MARCELLO CICCAGLIONI

“booksellers as we were once”

by Lina Vergara Huilcamán

photo by Lina Vergara Huilcamán

photo by Lina Vergara Huilcamán

We met at the café of his outstanding BOOKABAR, maybe the most beautiful and up-to-date bookshop in Roma, located in the Palazzo delle Esposizioni. He was handsome and well-dressed. “Neckties are my destiny” he said as he explained that ties made a difference every time he had an opportunity for improvement. A man that commands respect, maybe because he looks directly in the eyes of whoever is in front of him, as serious as if he was investigating him/her.
He went over the beginning of his career, and a nostalgic and proud smile surfaced on his lips.
He was 15 years old when he decided to leave school because “I didn’t like it”, he said, and found a job at the kiosk number five next to the Termini Railway Station (that it is still his property), where he learnt to sell books and quickly understood that if you want to sell books, you should read them first.
“A clean boy”, as he defines himself, but above all a quick one with a careful eye to figures and to any opportunity destiny may offer: in a few years he moved up from managing the kiosk – when he was just 18 – to owning his first bookshop in 1974 in via Eritrea and today he is the owner of twenty bookshops: the ARION.
A life that has always been flowing among books, among bookshops, with all their dynamics and problems, without neglecting politics.
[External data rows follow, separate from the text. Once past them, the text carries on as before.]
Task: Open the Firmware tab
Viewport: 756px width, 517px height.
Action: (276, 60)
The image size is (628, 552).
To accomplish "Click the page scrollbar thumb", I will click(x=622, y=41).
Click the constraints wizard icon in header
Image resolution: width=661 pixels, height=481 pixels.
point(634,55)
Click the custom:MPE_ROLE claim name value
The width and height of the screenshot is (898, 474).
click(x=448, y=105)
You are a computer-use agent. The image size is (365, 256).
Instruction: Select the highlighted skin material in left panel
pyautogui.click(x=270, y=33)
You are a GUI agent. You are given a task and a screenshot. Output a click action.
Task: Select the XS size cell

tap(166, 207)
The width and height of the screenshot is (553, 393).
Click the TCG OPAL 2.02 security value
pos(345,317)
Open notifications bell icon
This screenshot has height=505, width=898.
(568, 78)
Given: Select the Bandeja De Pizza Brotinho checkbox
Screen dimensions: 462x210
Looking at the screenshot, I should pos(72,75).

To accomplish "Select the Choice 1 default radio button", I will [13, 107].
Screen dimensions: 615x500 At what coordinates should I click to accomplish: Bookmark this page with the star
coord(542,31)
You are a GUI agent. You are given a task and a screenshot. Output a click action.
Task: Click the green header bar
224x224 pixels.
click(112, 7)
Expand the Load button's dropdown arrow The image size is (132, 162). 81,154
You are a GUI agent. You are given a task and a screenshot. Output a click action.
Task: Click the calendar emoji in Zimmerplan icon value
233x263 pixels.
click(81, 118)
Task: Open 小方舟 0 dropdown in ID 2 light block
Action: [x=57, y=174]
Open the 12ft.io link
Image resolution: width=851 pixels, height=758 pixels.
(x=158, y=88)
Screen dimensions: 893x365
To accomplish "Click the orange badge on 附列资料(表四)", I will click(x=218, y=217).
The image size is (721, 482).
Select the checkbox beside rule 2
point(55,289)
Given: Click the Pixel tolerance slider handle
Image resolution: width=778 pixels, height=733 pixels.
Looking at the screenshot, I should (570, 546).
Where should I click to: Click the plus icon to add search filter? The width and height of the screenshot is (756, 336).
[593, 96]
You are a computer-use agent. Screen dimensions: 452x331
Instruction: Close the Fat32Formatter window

He actually participated in the meeting about the law on books that he doesn’t approve of completely but that at least represents a starting point.
A man that for sure didn’t only sell books but took action to respect their value. And yet he has never dreamt of becoming a publisher.
“Books have always been a vital topic to me, they are important for all knowledge” he said and told the many adventures he has embarked on in order to improve the conditions of independent booksellers and therefore his own. Roma libro, an enthusiastic attempt to reproduce what he saw in the United States: in 1981 Leo Mondadori had given him and 14 other Italian booksellers the opportunity to learn the American method and follow the example of Barnes & Nobles, the independent booksellers that aimed to contrast the publisher’s bookshops. Then he became vice-president of the association of Italian booksellers, ALI, that aimed to create favourable conditions for small booksellers. He explained that it is not easy to work with booksellers, because they lack entrepreuneurship. “Independent bookshops have closed down” he clarified “because they didn’t marry the profession of bookselling”.
There is a crisis, there are large-scale chains, large-scale distributors, but Ciccaglioni doesn’t surrender and prepares his great resistance plan, once more, alone, with his Arion maximiniworld. He has never stopped believing, nor reinvesting in his activity, always focusing on the future, on development.
“Books are beautiful and delicate goods that are used as a lure by large-scale distribution. Products that are so important for a country’s community, used in such a ‘vulgar’ way” he said as he illustrated the strategy for his epic enterprise: when the rest of the world was into a panic, frightened or – worse! – resigned, he decided to go back to what has always been the most important value of his activity:
SERVICE and PROFESSIONALISM.
He hopes for the comeback of “booksellers as we were once” but with the technology and innovation at our disposal today.
I won’t disclose all his programme, that I found interesting and thought-out, certainly more effective than the great globalpoliticaleconomic explanations (unintelligible, at least to me, poor uneducated inhabitant of the Earth) that some influential booksellers gave me. I believe his defense strategy is absolutely effective because it focuses on the object, the book, and his consumer. Bookshop’s customers that don’t happen to fall inside a bookshop every now and then, but every weekend MUST go out and buy a book, maybe more than one, even if they won’t read every single book they own, they feel full only when their shelves are full, they need books like obese people need sugar.
Many people are still in search for a trusted bookseller, a reference bookshop, and Ciccaglioni knows it. I find that his bet is a winning but also a cautious one, as it is based on numbers that move forward one by one, like the pages of a book, a refined product but with a small margin and the price printed on the cover.